[Try it]
Write each of the records out again exactly.

*** Information ***

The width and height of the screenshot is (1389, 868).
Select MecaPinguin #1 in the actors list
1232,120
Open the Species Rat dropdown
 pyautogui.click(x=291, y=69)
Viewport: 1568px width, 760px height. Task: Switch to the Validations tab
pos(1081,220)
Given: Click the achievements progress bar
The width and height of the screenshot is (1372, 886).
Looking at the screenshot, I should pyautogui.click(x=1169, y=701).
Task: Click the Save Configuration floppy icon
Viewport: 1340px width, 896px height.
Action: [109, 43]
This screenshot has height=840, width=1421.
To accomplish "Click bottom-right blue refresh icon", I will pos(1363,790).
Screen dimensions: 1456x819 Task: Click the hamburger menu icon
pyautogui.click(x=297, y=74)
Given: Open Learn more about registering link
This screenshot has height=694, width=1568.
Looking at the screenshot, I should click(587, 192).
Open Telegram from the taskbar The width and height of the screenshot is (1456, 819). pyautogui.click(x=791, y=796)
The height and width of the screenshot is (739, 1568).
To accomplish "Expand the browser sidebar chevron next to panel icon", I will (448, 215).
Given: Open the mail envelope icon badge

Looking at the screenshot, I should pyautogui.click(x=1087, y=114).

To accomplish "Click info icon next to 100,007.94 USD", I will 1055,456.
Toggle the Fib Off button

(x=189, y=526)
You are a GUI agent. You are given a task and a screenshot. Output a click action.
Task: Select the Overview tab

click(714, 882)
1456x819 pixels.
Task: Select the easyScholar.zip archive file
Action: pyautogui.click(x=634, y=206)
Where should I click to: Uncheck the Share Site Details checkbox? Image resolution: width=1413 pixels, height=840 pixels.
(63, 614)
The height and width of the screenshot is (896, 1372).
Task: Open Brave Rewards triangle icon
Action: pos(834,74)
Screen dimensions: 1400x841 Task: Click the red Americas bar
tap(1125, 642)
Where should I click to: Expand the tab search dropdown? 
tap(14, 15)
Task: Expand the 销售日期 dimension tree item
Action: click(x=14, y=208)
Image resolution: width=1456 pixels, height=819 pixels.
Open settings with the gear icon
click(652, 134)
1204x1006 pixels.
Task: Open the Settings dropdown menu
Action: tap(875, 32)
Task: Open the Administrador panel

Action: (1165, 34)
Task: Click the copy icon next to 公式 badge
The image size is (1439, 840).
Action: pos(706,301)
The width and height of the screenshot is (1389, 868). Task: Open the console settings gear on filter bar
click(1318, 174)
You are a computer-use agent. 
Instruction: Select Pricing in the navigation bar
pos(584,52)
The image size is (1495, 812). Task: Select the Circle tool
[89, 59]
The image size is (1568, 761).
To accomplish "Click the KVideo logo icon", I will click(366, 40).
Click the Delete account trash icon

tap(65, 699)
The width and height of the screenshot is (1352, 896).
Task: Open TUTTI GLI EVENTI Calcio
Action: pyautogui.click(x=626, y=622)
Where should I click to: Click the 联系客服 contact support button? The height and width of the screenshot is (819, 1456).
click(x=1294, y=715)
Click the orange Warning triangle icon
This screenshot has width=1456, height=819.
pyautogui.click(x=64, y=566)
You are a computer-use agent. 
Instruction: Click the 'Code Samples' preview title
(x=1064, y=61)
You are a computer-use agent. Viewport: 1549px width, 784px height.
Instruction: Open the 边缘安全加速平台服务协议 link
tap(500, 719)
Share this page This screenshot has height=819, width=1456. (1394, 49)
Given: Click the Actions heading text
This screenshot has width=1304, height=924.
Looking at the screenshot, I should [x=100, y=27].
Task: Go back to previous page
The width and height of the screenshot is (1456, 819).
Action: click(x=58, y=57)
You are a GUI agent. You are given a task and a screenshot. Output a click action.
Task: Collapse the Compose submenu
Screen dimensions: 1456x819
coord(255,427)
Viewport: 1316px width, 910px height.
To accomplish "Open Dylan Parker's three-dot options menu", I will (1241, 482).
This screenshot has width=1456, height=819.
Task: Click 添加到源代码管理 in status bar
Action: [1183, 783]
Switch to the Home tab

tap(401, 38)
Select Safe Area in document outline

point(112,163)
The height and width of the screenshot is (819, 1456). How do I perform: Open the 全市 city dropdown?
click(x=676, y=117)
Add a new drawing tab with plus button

*** End of Information ***

[Answer to the problem]
The width and height of the screenshot is (1389, 868).
Select MecaPinguin #1 in the actors list
1232,120
Open the Species Rat dropdown
 pyautogui.click(x=291, y=69)
Viewport: 1568px width, 760px height. Task: Switch to the Validations tab
pos(1081,220)
Given: Click the achievements progress bar
The width and height of the screenshot is (1372, 886).
Looking at the screenshot, I should pyautogui.click(x=1169, y=701).
Task: Click the Save Configuration floppy icon
Viewport: 1340px width, 896px height.
Action: [109, 43]
This screenshot has height=840, width=1421.
To accomplish "Click bottom-right blue refresh icon", I will pos(1363,790).
Screen dimensions: 1456x819 Task: Click the hamburger menu icon
pyautogui.click(x=297, y=74)
Given: Open Learn more about registering link
This screenshot has height=694, width=1568.
Looking at the screenshot, I should click(587, 192).
Open Telegram from the taskbar The width and height of the screenshot is (1456, 819). pyautogui.click(x=791, y=796)
The height and width of the screenshot is (739, 1568).
To accomplish "Expand the browser sidebar chevron next to panel icon", I will (448, 215).
Given: Open the mail envelope icon badge

Looking at the screenshot, I should pyautogui.click(x=1087, y=114).

To accomplish "Click info icon next to 100,007.94 USD", I will 1055,456.
Toggle the Fib Off button

(x=189, y=526)
You are a GUI agent. You are given a task and a screenshot. Output a click action.
Task: Select the Overview tab

click(714, 882)
1456x819 pixels.
Task: Select the easyScholar.zip archive file
Action: pyautogui.click(x=634, y=206)
Where should I click to: Uncheck the Share Site Details checkbox? Image resolution: width=1413 pixels, height=840 pixels.
(63, 614)
The height and width of the screenshot is (896, 1372).
Task: Open Brave Rewards triangle icon
Action: pos(834,74)
Screen dimensions: 1400x841 Task: Click the red Americas bar
tap(1125, 642)
Where should I click to: Expand the tab search dropdown? 
tap(14, 15)
Task: Expand the 销售日期 dimension tree item
Action: click(x=14, y=208)
Image resolution: width=1456 pixels, height=819 pixels.
Open settings with the gear icon
click(652, 134)
1204x1006 pixels.
Task: Open the Settings dropdown menu
Action: tap(875, 32)
Task: Open the Administrador panel

Action: (1165, 34)
Task: Click the copy icon next to 公式 badge
The image size is (1439, 840).
Action: pos(706,301)
The width and height of the screenshot is (1389, 868). Task: Open the console settings gear on filter bar
click(1318, 174)
You are a computer-use agent. 
Instruction: Select Pricing in the navigation bar
pos(584,52)
The image size is (1495, 812). Task: Select the Circle tool
[89, 59]
The image size is (1568, 761).
To accomplish "Click the KVideo logo icon", I will click(366, 40).
Click the Delete account trash icon

tap(65, 699)
The width and height of the screenshot is (1352, 896).
Task: Open TUTTI GLI EVENTI Calcio
Action: pyautogui.click(x=626, y=622)
Where should I click to: Click the 联系客服 contact support button? The height and width of the screenshot is (819, 1456).
click(x=1294, y=715)
Click the orange Warning triangle icon
This screenshot has width=1456, height=819.
pyautogui.click(x=64, y=566)
You are a computer-use agent. 
Instruction: Click the 'Code Samples' preview title
(x=1064, y=61)
You are a computer-use agent. Viewport: 1549px width, 784px height.
Instruction: Open the 边缘安全加速平台服务协议 link
tap(500, 719)
Share this page This screenshot has height=819, width=1456. (1394, 49)
Given: Click the Actions heading text
This screenshot has width=1304, height=924.
Looking at the screenshot, I should [x=100, y=27].
Task: Go back to previous page
The width and height of the screenshot is (1456, 819).
Action: click(x=58, y=57)
You are a GUI agent. You are given a task and a screenshot. Output a click action.
Task: Collapse the Compose submenu
Screen dimensions: 1456x819
coord(255,427)
Viewport: 1316px width, 910px height.
To accomplish "Open Dylan Parker's three-dot options menu", I will (1241, 482).
This screenshot has width=1456, height=819.
Task: Click 添加到源代码管理 in status bar
Action: [1183, 783]
Switch to the Home tab

tap(401, 38)
Select Safe Area in document outline

point(112,163)
The height and width of the screenshot is (819, 1456). How do I perform: Open the 全市 city dropdown?
click(x=676, y=117)
Add a new drawing tab with plus button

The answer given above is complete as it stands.